Crisp & Chunky Pitas & BBQ Chips
Ingredients
Fish & Chips:
1 x 750g bag McCain Crispy Oven Steakhouse Cut Potato Chips BBQ Flavour
1 x 500g box Sea Harvest Crisp & Chunky Classic (6 portions)
For the Pineapple Salsa:
3 rings of tinned pineapple
½ cup (125 ml) sweet chilli sauce
2 Tbsp (30 ml) tinned pineapple juice
To Assemble:
¼ cup (60 ml) tomato sauce
¼ cup (60 ml) mayonnaise
12 mini pita pockets, warmed
2 cups (500 ml) thinly shredded Iceberg lettuce
1 large carrot, peeled into ribbons
Servings
6
Directions
Prep Time: 15 minutes
Total Time: 25 minutes
Fish & Chips:
- Preheat the oven to 220 ºC.
- Lay frozen Crisp & Chunky fillets onto a baking tray. Spread Crispy Oven Steakhouse Cut Potato Chips evenly in a single layer on a separate baking tray. Place both trays into the oven to cook for 25 minutes.

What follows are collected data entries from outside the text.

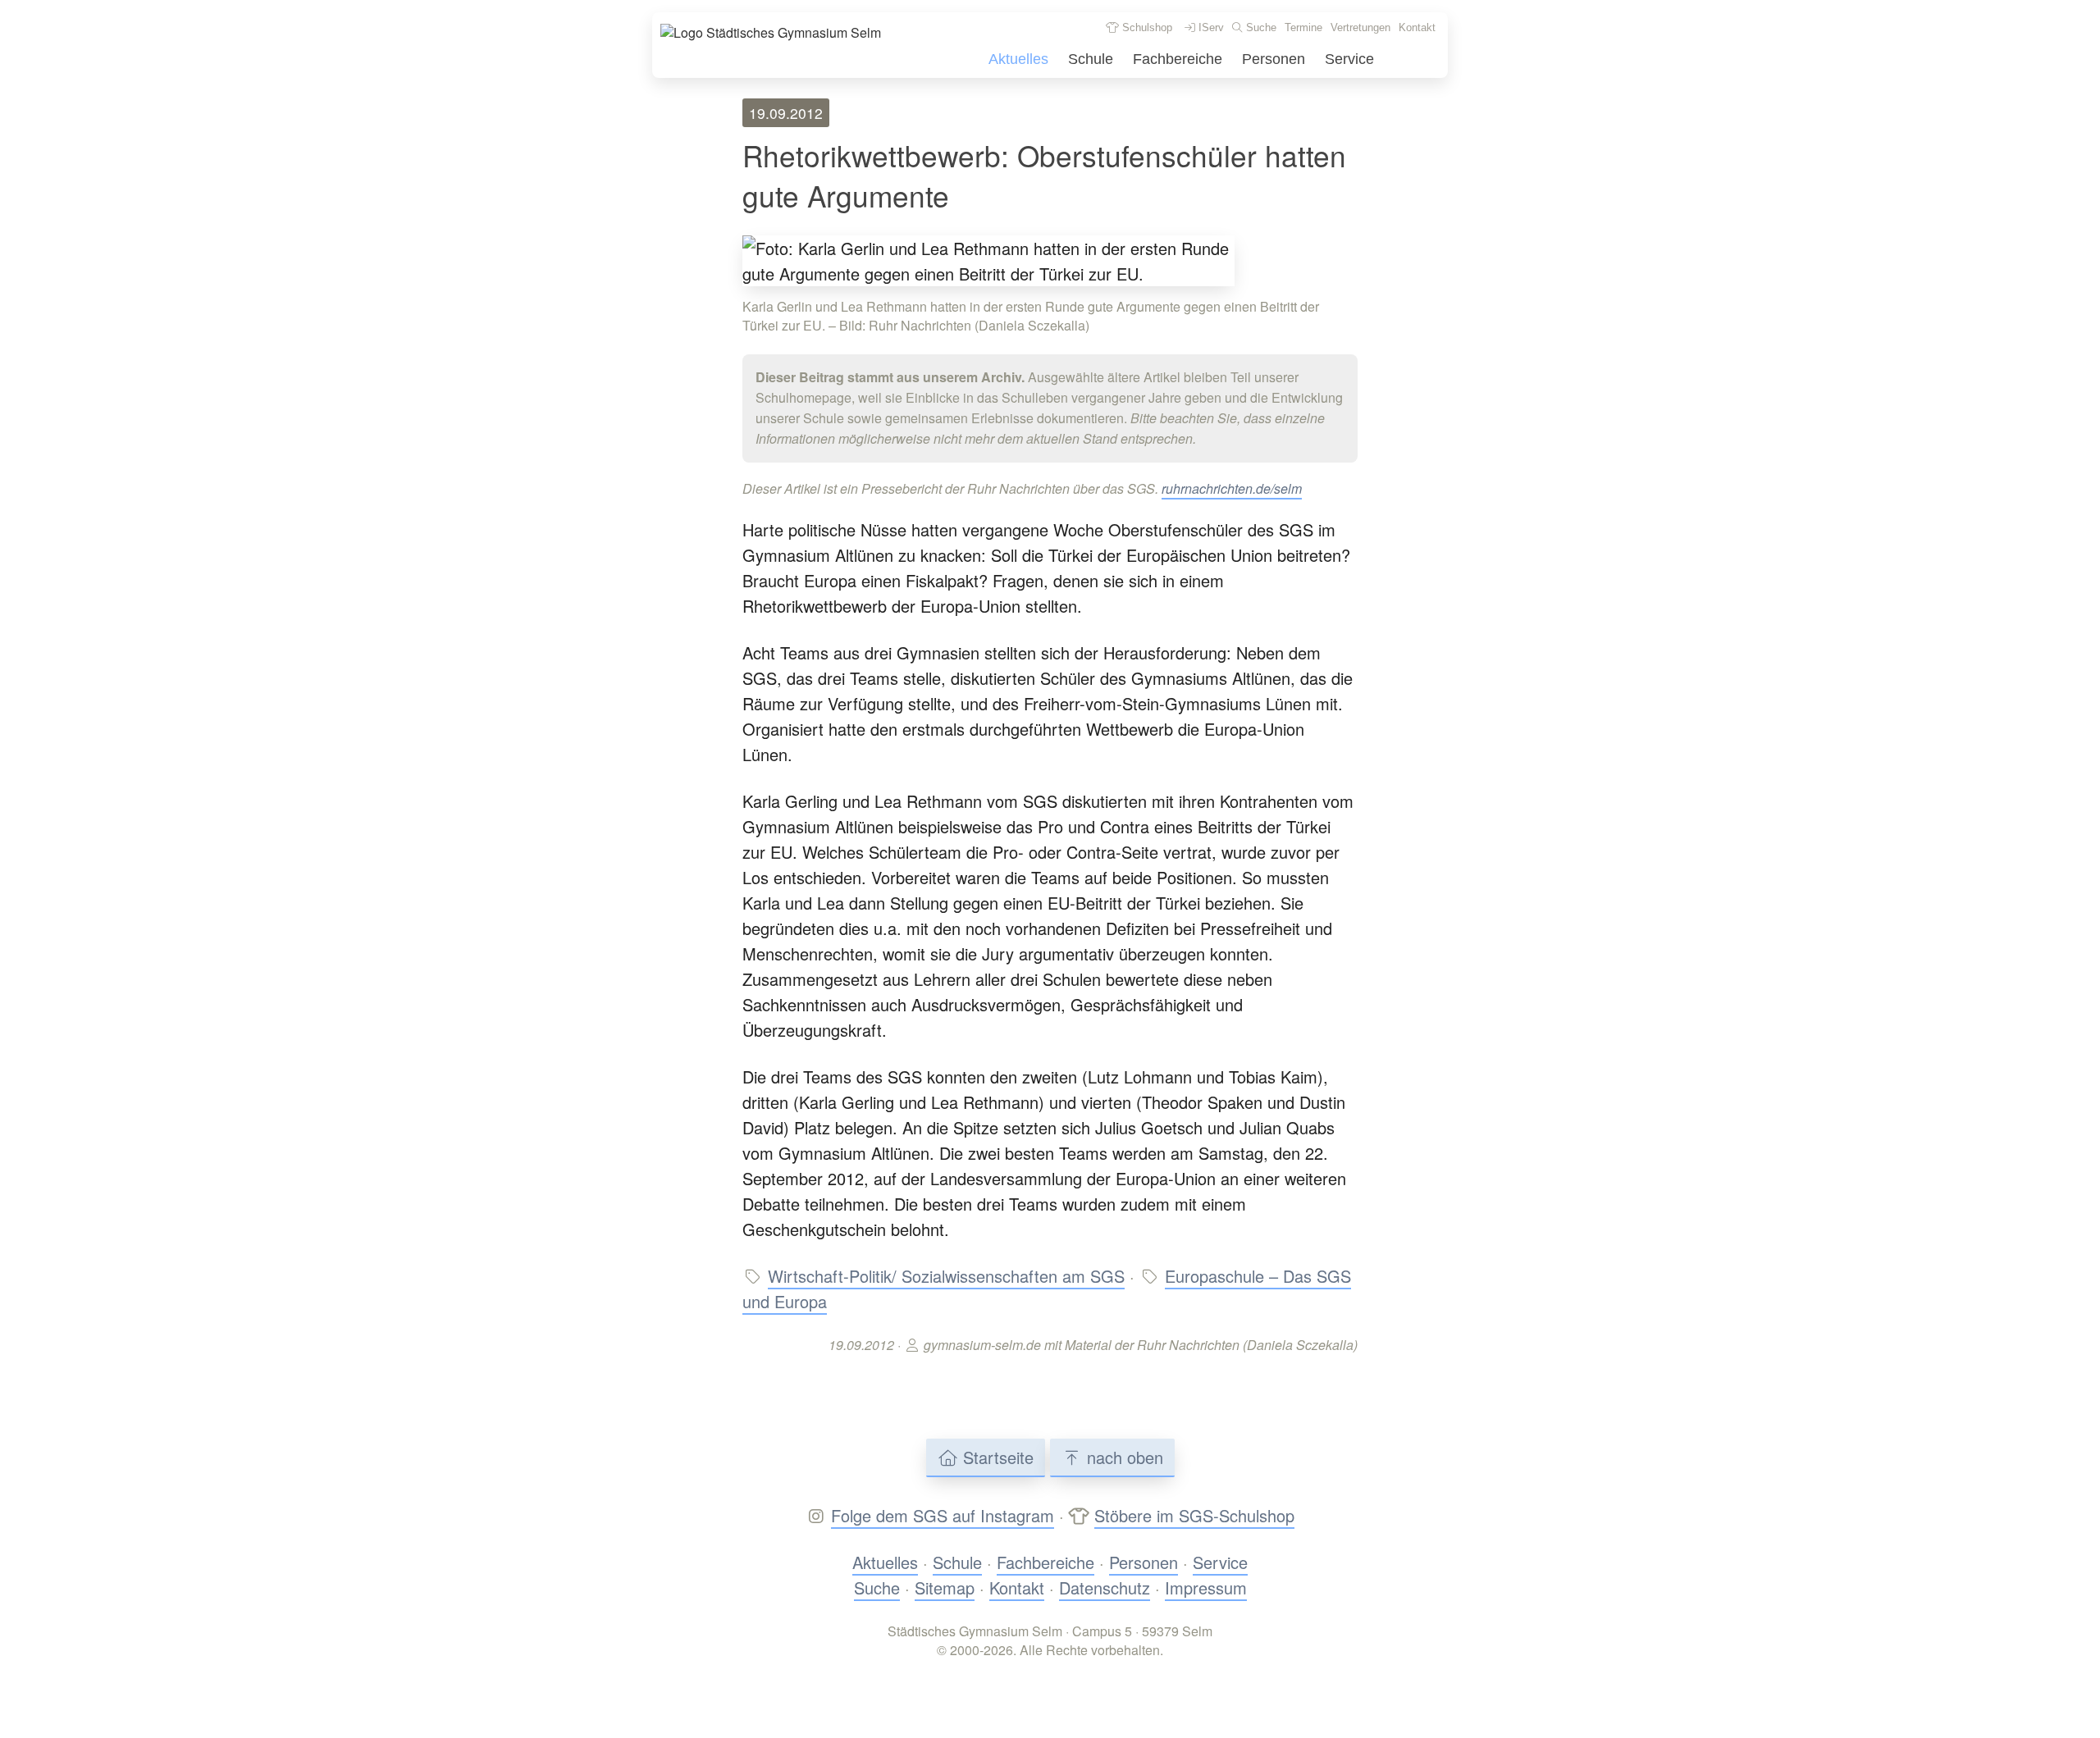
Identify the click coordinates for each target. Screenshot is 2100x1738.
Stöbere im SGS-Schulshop (1194, 1515)
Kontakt (1417, 27)
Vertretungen (1360, 27)
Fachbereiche (1177, 59)
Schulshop (1145, 27)
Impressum (1206, 1587)
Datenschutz (1104, 1587)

- At the halfway mark, turn the baking trays to ensure that they cook evenly. Alternatively, cook in an air fryer for the recommended time.
For the Pineapple Salsa:
- Fry the pineapple rings in a non-stick pan for a few minutes until well caramelised. Remove from the pan and chop the pineapple into small cubes.
- Mix the chopped pineapple and juice into the sweet chilli sauce and mix to combine .
To Assemble:
- Mix the tomato sauce and mayonnaise together in a small bowl to make a pink sauce.
- Slice the Crisp & Chunky fillets in half widthway.
- Slice the warmed pitas open. Give each pita a layer of pink sauce inside, then add a little carrot and lettuce.
- Insert a piece of fish then add a little pineapple sweet chilli salsa to the top. Serve the pita pockets with crispy oven chips.